7 Ways to Manage Your Mental Health as an Entrepreneur

Hilary Pritchett Entrepreneurship Leave a Comment

As an entrepreneur, you’ve probably struggled to stay positive and focused at one time or another. Starting a business requires you to manage thoughts of disaster and feelings of discouragement. It can isolate you. You must endure the inevitable ups and downs and make yourself vulnerable in many settings with many people. You must defy the warnings from naysayers and instead strike out and brave the free market. 

Manage your thought life:  to be successful, entrepreneurs must consider risks. They must allow these thoughts to play out in their minds, which means they must observe themselves in the hypothetical scenarios, challenged. If the entrepreneur doesn’t maintain objectivity when entertaining these thoughts, fear and discouragement can take hold. To manage your mental health and consider risk at the same time, learn how to play out possible failure without surrendering completely to it. This means trusting yourself to either prevent disaster, or weather storms with courage, serenity, and perseverance. Continually remind yourself that you’ve climbed bigger mountains, and this one will only make you stronger. 

Say aloud and write down what you want to happen with your business:  speaking goals aloud commits your mind to working towards them. Writing them strengthens that commitment.
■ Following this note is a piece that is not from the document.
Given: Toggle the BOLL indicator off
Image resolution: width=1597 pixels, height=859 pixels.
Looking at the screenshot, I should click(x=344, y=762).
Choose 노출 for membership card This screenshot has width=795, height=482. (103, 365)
Consider having the written goals visible in your work area. These are more impactful than trite motivational posters, because they have special meaning for you. And whatever you do, DO NOT speak aloud your fears. DO NOT write down the things you are afraid will happen – at least not in graphic detail. This gives negative outcomes power inside your mind.  You must consider risk, but that doesn’t mean you must meditate on possible disaster day after day. 
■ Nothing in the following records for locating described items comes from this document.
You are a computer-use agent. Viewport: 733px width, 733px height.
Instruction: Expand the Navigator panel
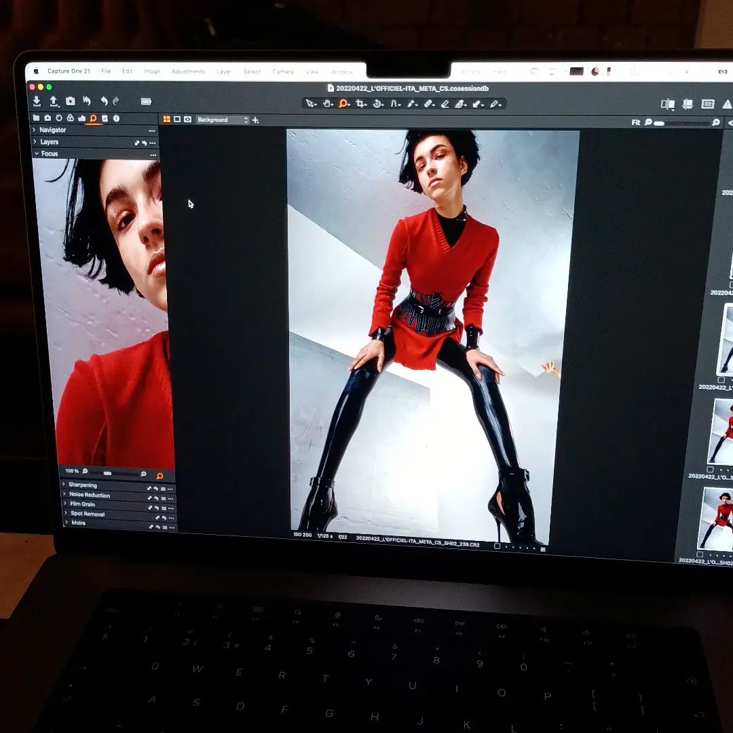35,130
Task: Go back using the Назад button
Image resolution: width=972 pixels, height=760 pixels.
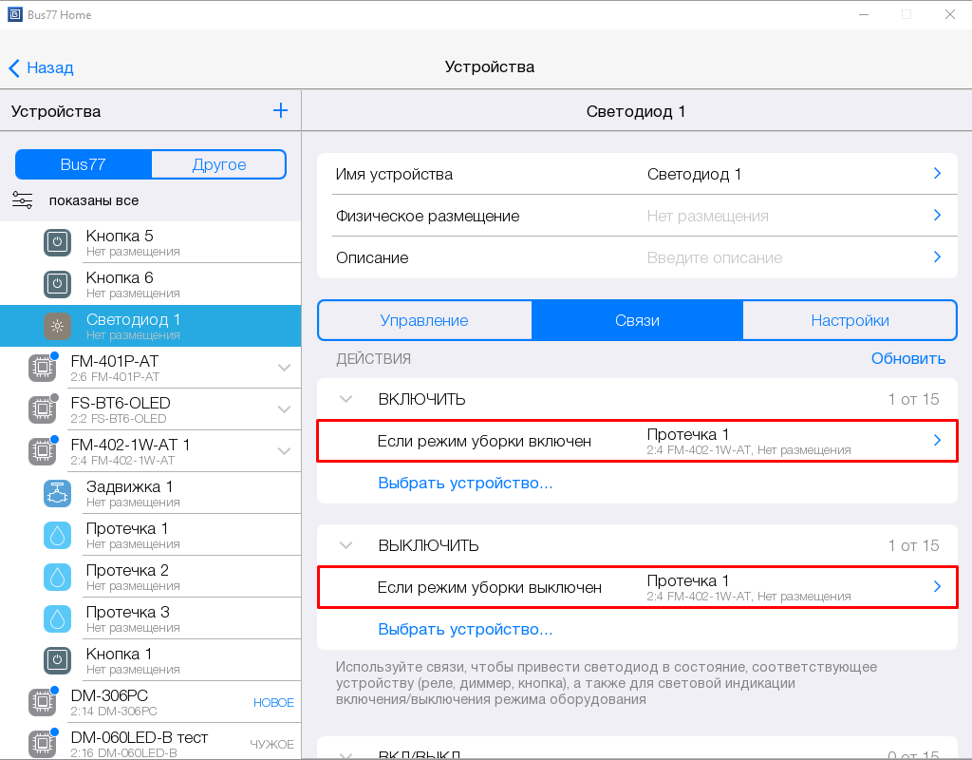Action: (41, 67)
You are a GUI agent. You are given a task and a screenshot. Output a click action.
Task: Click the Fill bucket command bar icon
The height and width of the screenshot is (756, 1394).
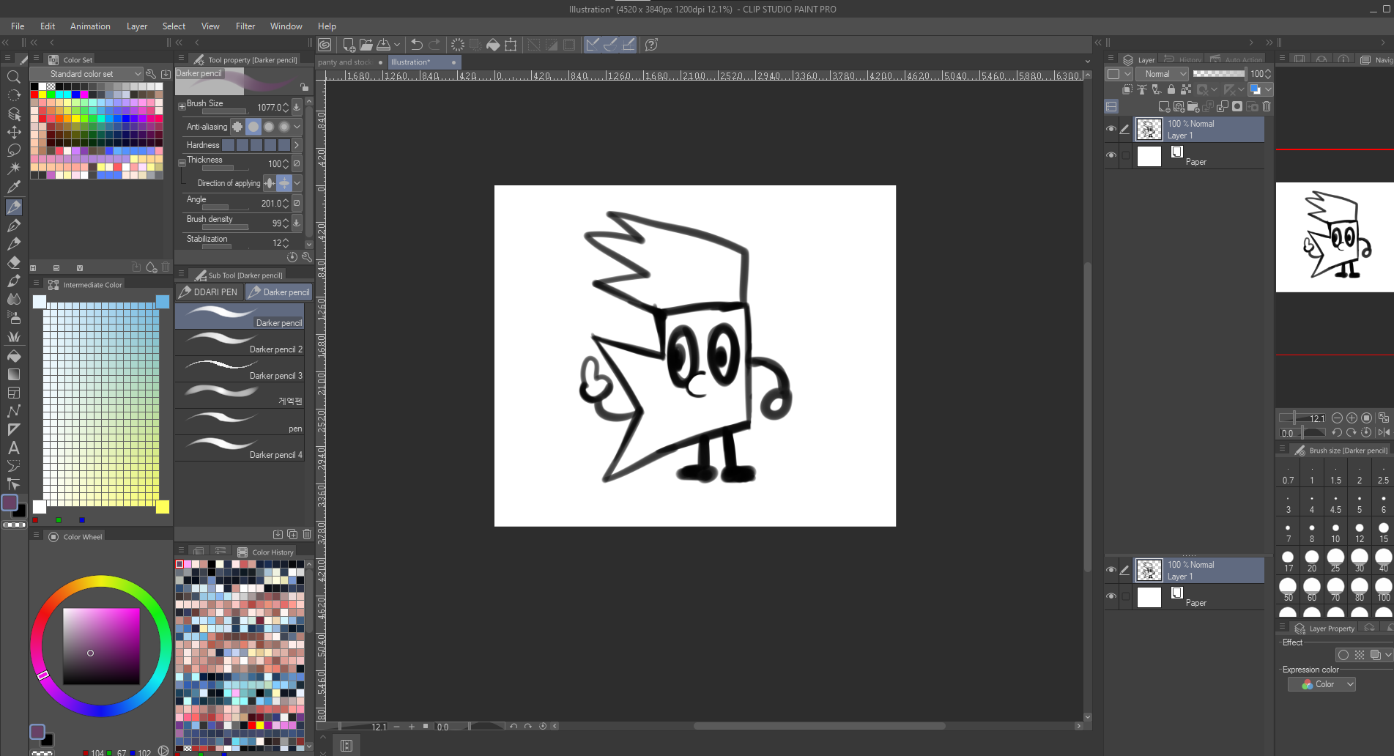(x=493, y=45)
Find other entrepreneurs and support them:  entrepreneurship is isolating. To build an effective emotional support system, reach out to other entrepreneurs and help them where and however you can. Helping others helps you. It focuses your mind on the needs of others, as opposed to yours, met or unmet. 

Play;  oh my, yes. Play a lot. The whole reason you’ve done this is to make your dreams come true, and what could be more hopeful and childlike than that? You’ve decided to ignore the dangers and press on to success, to create new products, a new business, with the courage of a playful and industrious mind.  Nurture that part of yourself every day by playing at things you enjoy. If you are a role player, engage in role play with your team when business planning. If you’re a storyteller, indulge in that for your marketing. If you enjoy taking care of others, do that at every opportunity. Volunteer in the community and tell people about it. If you love sports, do not give that up in favor of work. If you’re an artist, create for yourself, not just for your business. Do your best to integrate play with the work you do so you’re playing all the time, not just weekends and holidays. With the long hours entrepreneurs work, this is critical. 
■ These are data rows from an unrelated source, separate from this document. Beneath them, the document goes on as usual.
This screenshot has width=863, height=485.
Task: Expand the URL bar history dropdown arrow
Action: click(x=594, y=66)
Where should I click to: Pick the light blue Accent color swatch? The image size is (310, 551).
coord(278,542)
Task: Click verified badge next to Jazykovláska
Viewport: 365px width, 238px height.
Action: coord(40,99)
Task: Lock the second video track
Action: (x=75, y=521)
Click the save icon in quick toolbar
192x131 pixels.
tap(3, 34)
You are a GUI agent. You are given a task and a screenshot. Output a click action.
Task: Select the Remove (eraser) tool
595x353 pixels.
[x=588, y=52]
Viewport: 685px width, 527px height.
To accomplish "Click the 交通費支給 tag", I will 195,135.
We once believed that we had to earn the privilege of play by working hard, but play is food for the brain. We can’t work well if we haven’t played. In fact, trying to do it the old way might be why mental health is at an all-time low around the world. We’re spending our energy working, but never replenishing that energy through play. It’s depressing. 

Release tension in healthy ways:  sometimes entrepreneurs have to do unpleasant tasks. Collecting overdue payments or resolving conflict with key partners is rough. Sometimes your most trusted employees leave to take advantage of an opportunity in their career. Sometimes a trusted mentor moves on or retires. Entrepreneurs must push through and meet deadlines with little sleep. They must often do all of it alone, because everyone else has their own family commitments and responsibilities. It is exhausting. Frustration builds. Find ways to release that frustration through creative projects, hitting a heavy bag, or taking long walks. Throw food at a drawing of that teacher who told you you’d never amount to anything – whatever you have to do to let it out. Steward your down time with the same militancy with which you guard your business. 

Let it go:  sometimes opportunities don’t turn out to be what they promised. Sometimes employees let you down. And sometimes employees are more capable of taking on some of your work than you think. Sometimes things that once demanded that you “helicopter” and micro-manage every detail don’t need you anymore. Sometimes a customer becomes more trouble than they’re worth. Sometimes a partner is more trouble than they’re worth. Learn to let things, customers, and employees go. You are only one person and you can only carry so many burdens. That creative drive and genius that made you leap out in the first place? Put that to work on finding ways to let go, delegate, and move on to bigger and better things. 

Enjoy the journey as much as the destination:  life is in progress! Allow yourself moments of unfettered joy. Lighten up! Laugh! Eat that macaroni with gusto, knowing that you are doing it for the benefit of your future and because you believe in your dream. Drive that old junker with pride. Make jokes about the life of an entrepreneur and have fun with the foibles and disappointments. Laughter is the best medicine!